Likelihood of confusion
Likelihood of confusion can be broken down into three parts. They are sound, appearance and meaning of the trademark. If two trademarks sound the same but are spelt differently it cannot be registered. This is because consumers will believe that the goods/services come for the same source. Similarly, with the appearance of a trademark. Although one maybe stylized and have a better chance of registration compared to the standard character design in certain cases it may still be considered as similar and cause confusion to consumers because they look the same. Trademarks can be spelt in different languages and mean the same thing. This cannot be registered because in certain cases it causes the same mental reaction upon reading it.
A trademark will not be considered to cause confusion if they are in the same classification. What is important is the goods and services provided by the trademark and whether they are related. For example, registering a trademark name Mac Donalds will cause confusion because they will think it is the fast food restaurant Mc Donalds. A consumer would perceive this as similar and coming from the same source as a result causing confusion to the public.
Descriptiveness is broken down into three categories. The mark can be either merely descriptive, deceptively descriptive or geographically descriptive. Merely descriptive means that you are describing your products by way of your trademark. For example, ‘World’s best ice creams’ this is descriptive of ice creams. Deceptively descriptive is when you describe your goods or services by way of your trademark and it is not as it is presented. For example, if you decide to sell earring under the trade name of ‘Blue Sapphire’ but the earrings are actually a ruby this is deceiving the consumers of what the product actually is. Finally, a geographic location as a trademark is risky because the consumers will think that the good/services derived from there.
Other grounds for refusal
There are other types of trademarks which cannot be registered. A family surname cannot be registered unless the surname is associated with the brand/product.
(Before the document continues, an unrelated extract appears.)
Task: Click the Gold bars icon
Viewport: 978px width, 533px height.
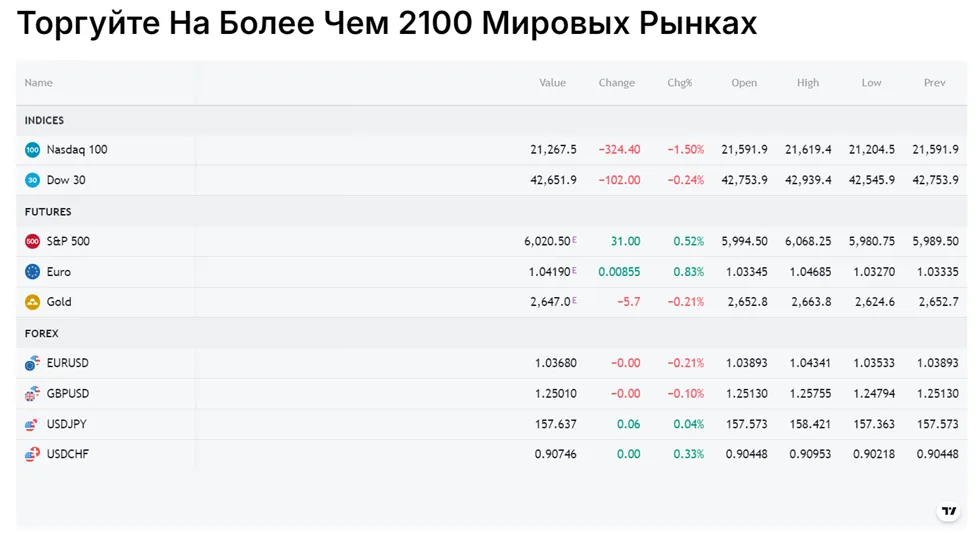Action: pos(32,302)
Popular mottos cannot be registered, for example ‘drive safely.’ In addition, political, religious, immoral, deceptive remarks or scandalous words, national symbols (flags ie of the United States or any country) or the president’s signature cannot be registered without consent.
In the end you can appeal a decision of refusal by the examining attorney but you will have the burden of proof in showing that your trademark is not causing confusion. When thinking of a trademark for your goods or services keep the above grounds in mind to save time and money.